While Evanson enjoys writing, she says she also loves experiencing live-audience reactions at her spoken-word events.
“I am also a dancer,” Evanson explains. “That’s a different kind of performance, where you also lose yourself, but without words. When using language, the idea is to let the language, the content and the theme be at the forefront — but you also use your body. The text has to be strong, and the body also has to be strong for it to flow through. I’m kind of in the John Giorno-style of poets who sweat.”
A full-circle moment
Currently serving as vice-president of the Quebec Writers’ Federation, Evanson is translating Book of Wings into French for publication in 2024. And with Montreal’s legendary Kalmunity Vibe Collective, she is working on an “Afrofuturist long video-poem” titled Cyano Sun Suite, which will premiere in 2023.
“During COVID, I watched a lot of live concert documentaries from the late 1960s and early 1970s and thought, ‘I want to do something like that but with spoken word.’ So, I talked to members of Kalmunity Vibe Collective and we put on a live poetry-music concert at the Montreal Biosphere that will become this film.”
Evanson says her studies in Concordia’s Creative Writing program helped shape her work and career.

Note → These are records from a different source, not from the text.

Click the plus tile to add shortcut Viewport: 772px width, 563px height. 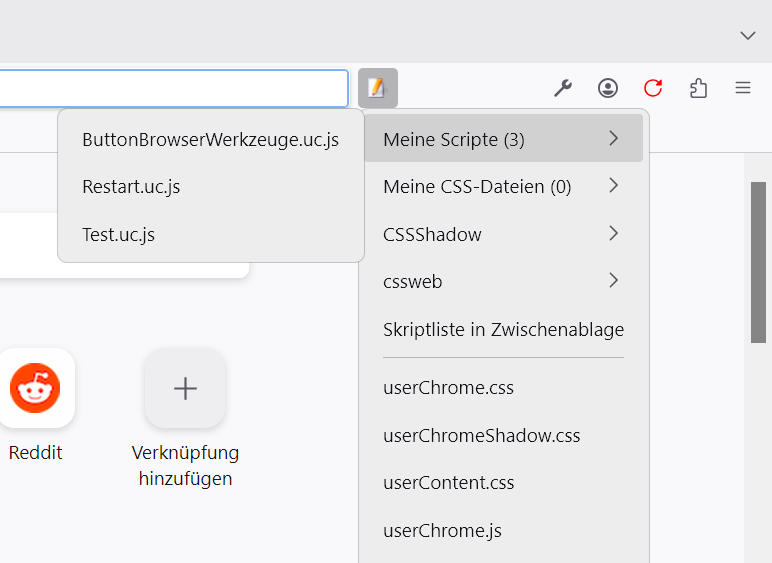(185, 388)
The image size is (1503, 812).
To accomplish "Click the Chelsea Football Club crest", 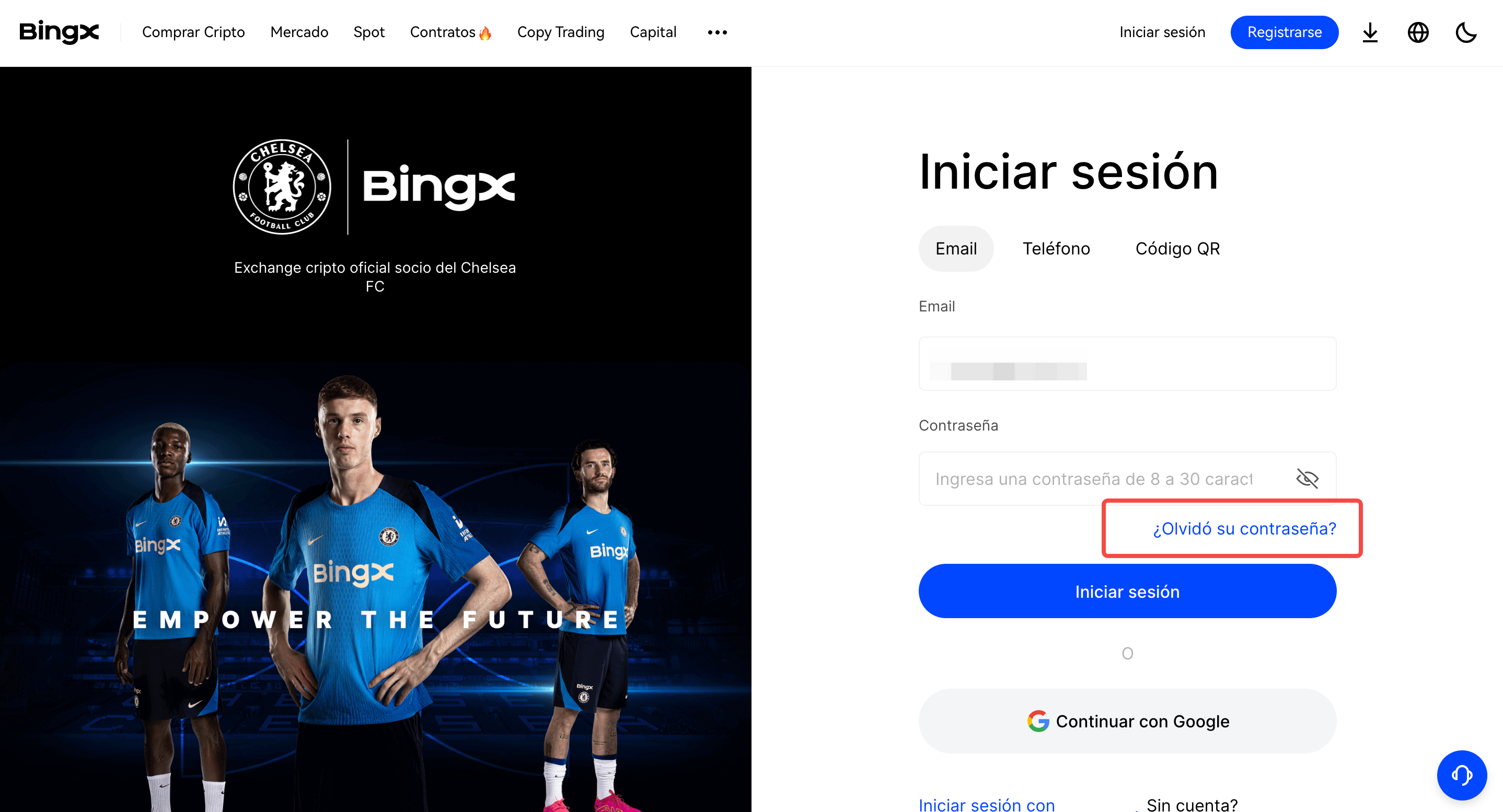I will click(282, 187).
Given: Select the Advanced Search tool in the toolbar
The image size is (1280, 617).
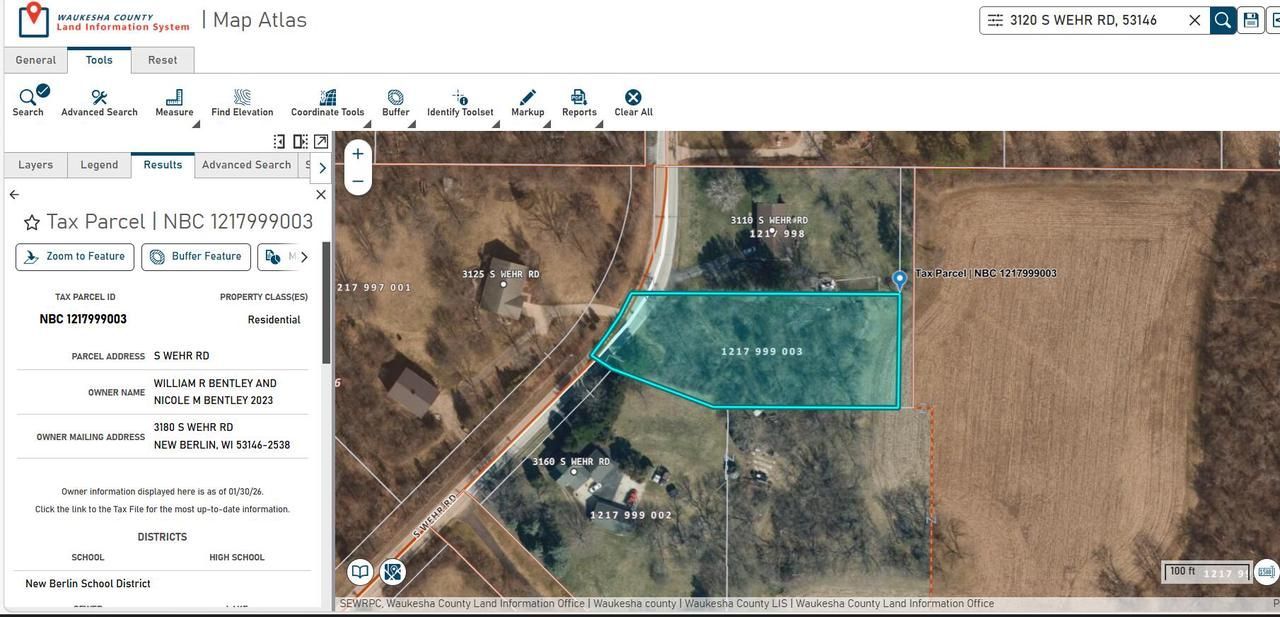Looking at the screenshot, I should pos(99,102).
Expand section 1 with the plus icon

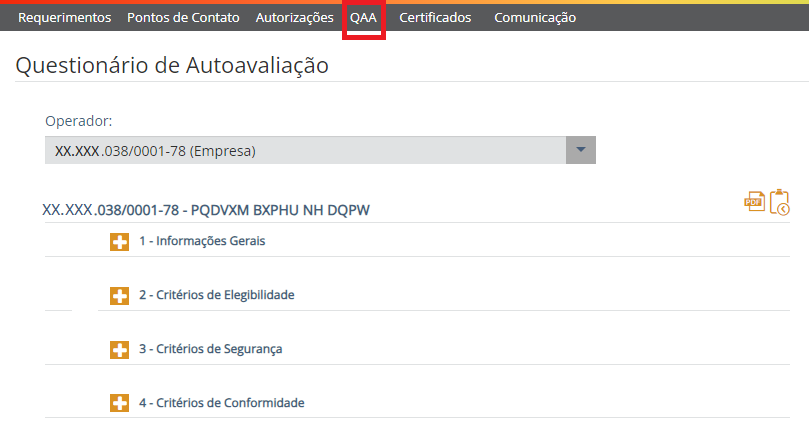click(x=119, y=241)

“My work was workshopped in class by other students and vice versa. It was invaluable being in that kind of setting,” she recalls. “What sparked my love of spoken word and music was working as a DJ and music director of the student radio station CRSG (now CJLO). I also studied publishing with my professor, Simon Dardick, who runs Véhicule Press, which published Book of Wings.
“There was a really nice circle there. I enjoyed my time at Concordia.”